* [What to do]
Copy every record that follows, word for word.

Pixel coordinate grounding data:
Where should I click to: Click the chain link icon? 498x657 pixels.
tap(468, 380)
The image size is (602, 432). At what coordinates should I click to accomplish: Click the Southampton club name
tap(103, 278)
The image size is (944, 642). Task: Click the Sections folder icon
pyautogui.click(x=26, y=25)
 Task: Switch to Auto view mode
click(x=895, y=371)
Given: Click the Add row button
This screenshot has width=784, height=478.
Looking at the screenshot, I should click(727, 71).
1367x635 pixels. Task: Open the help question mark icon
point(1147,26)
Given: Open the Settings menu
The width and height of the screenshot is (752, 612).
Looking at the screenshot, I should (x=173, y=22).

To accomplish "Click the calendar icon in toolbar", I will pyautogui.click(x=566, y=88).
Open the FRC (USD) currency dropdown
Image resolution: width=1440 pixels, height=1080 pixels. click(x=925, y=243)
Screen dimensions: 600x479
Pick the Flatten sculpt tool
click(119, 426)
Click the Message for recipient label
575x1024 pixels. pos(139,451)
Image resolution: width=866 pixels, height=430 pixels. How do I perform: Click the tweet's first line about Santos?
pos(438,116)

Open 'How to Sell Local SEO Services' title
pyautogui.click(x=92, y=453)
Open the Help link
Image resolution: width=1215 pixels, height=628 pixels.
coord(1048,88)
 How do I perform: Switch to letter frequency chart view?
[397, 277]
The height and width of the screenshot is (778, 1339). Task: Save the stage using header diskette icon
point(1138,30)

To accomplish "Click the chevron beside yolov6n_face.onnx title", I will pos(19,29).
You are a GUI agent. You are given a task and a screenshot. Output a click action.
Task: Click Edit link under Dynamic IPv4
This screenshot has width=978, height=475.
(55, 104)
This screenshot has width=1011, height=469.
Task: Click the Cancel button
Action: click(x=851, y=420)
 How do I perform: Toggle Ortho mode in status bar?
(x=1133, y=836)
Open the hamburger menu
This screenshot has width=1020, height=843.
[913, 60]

* [Response below]
Where should I click to: Click the chain link icon? 498x657 pixels.
tap(468, 380)
The image size is (602, 432). At what coordinates should I click to accomplish: Click the Southampton club name
tap(103, 278)
The image size is (944, 642). Task: Click the Sections folder icon
pyautogui.click(x=26, y=25)
 Task: Switch to Auto view mode
click(x=895, y=371)
Given: Click the Add row button
This screenshot has width=784, height=478.
Looking at the screenshot, I should click(727, 71).
1367x635 pixels. Task: Open the help question mark icon
point(1147,26)
Given: Open the Settings menu
The width and height of the screenshot is (752, 612).
Looking at the screenshot, I should (x=173, y=22).

To accomplish "Click the calendar icon in toolbar", I will pyautogui.click(x=566, y=88).
Open the FRC (USD) currency dropdown
Image resolution: width=1440 pixels, height=1080 pixels. click(x=925, y=243)
Screen dimensions: 600x479
Pick the Flatten sculpt tool
click(119, 426)
Click the Message for recipient label
575x1024 pixels. pos(139,451)
Image resolution: width=866 pixels, height=430 pixels. How do I perform: Click the tweet's first line about Santos?
pos(438,116)

Open 'How to Sell Local SEO Services' title
pyautogui.click(x=92, y=453)
Open the Help link
Image resolution: width=1215 pixels, height=628 pixels.
coord(1048,88)
 How do I perform: Switch to letter frequency chart view?
[397, 277]
The height and width of the screenshot is (778, 1339). Task: Save the stage using header diskette icon
point(1138,30)

To accomplish "Click the chevron beside yolov6n_face.onnx title", I will pos(19,29).
You are a GUI agent. You are given a task and a screenshot. Output a click action.
Task: Click Edit link under Dynamic IPv4
This screenshot has width=978, height=475.
(55, 104)
This screenshot has width=1011, height=469.
Task: Click the Cancel button
Action: click(x=851, y=420)
 How do I perform: Toggle Ortho mode in status bar?
(x=1133, y=836)
Open the hamburger menu
This screenshot has width=1020, height=843.
[913, 60]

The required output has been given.